◆ 抜粋文
● ● ● ● ●

日本政府が3月5日に入国制限強化を発表すると、翌日には康京和外相が冨田浩司駐韓大使を呼び、直々に「速やかな撤回」を強く求めたほか、即日、日本人への短期滞在用(90日以内)の査証(ビザ)免除の停止を発表するなど、立て続けに異例の対応を見せた。
韓国側の感情的な反応は、日本に対する対抗措置というより、もはや"報復"措置の色合いが露骨に出ている。そこには、韓国特有の日本への感情があるようだ。
なぜか日本だけに猛抗議
日本の入国制限強化に対して、韓国がここまで反発している理由は、表向きには次のような点が挙げられている。
「韓国政府の感染拡大防止の成果が出ている中、不適切だ」(康外相)
「韓国は入国制限を課していないのに、日本側が一方的に入国拒否に踏み切った」(外務省)
「韓国政府との十分な事前協議がなかった」(大統領府)
「日本の防疫対応は韓国に比べて脆弱だ」(外務省)
ただ、これらの「公式な抗議」の理由は、日本にだけ当てはまるものではない。韓国では、感染者増加により、すでに100以上の国や地域が韓国からの渡航者の入国を制限しているのだ。
日本と同じ3月5日には、オーストラリアも韓国からの入国を制限すると発表している。韓国の言い分でいえば、日本だけでなくこれらの国々にも韓国政府は対抗措置をとるべきだろう。
今回、韓国と同じように日本が入国制限の対象とした中国の反応は、全く異なる。

● ● ● ● ●

◆ 課題
抜粋文のうち、「日本政府が3月5日に入国制限」から「のような点が挙げられている。」までの部分を、一字一句違えずに書き写してください。 次に示す資料は、抜粋文とは関係がありません。

◆ 提供資料
● ● ● ● ●

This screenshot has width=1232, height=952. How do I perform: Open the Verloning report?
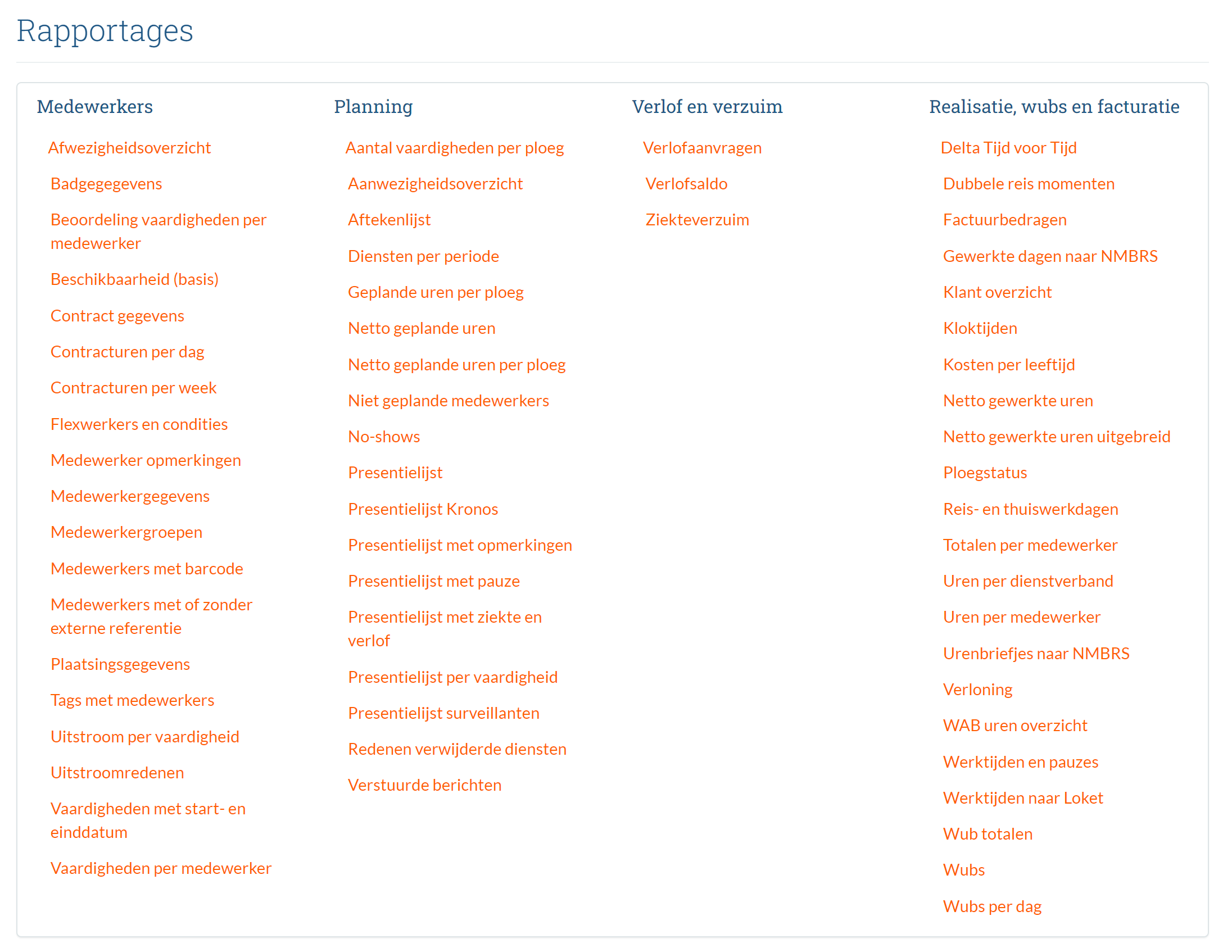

● ● ● ● ●

◆ 解答
日本政府が3月5日に入国制限強化を発表すると、翌日には康京和外相が冨田浩司駐韓大使を呼び、直々に「速やかな撤回」を強く求めたほか、即日、日本人への短期滞在用(90日以内)の査証(ビザ)免除の停止を発表するなど、立て続けに異例の対応を見せた。
韓国側の感情的な反応は、日本に対する対抗措置というより、もはや"報復"措置の色合いが露骨に出ている。そこには、韓国特有の日本への感情があるようだ。
なぜか日本だけに猛抗議
日本の入国制限強化に対して、韓国がここまで反発している理由は、表向きには次のような点が挙げられている。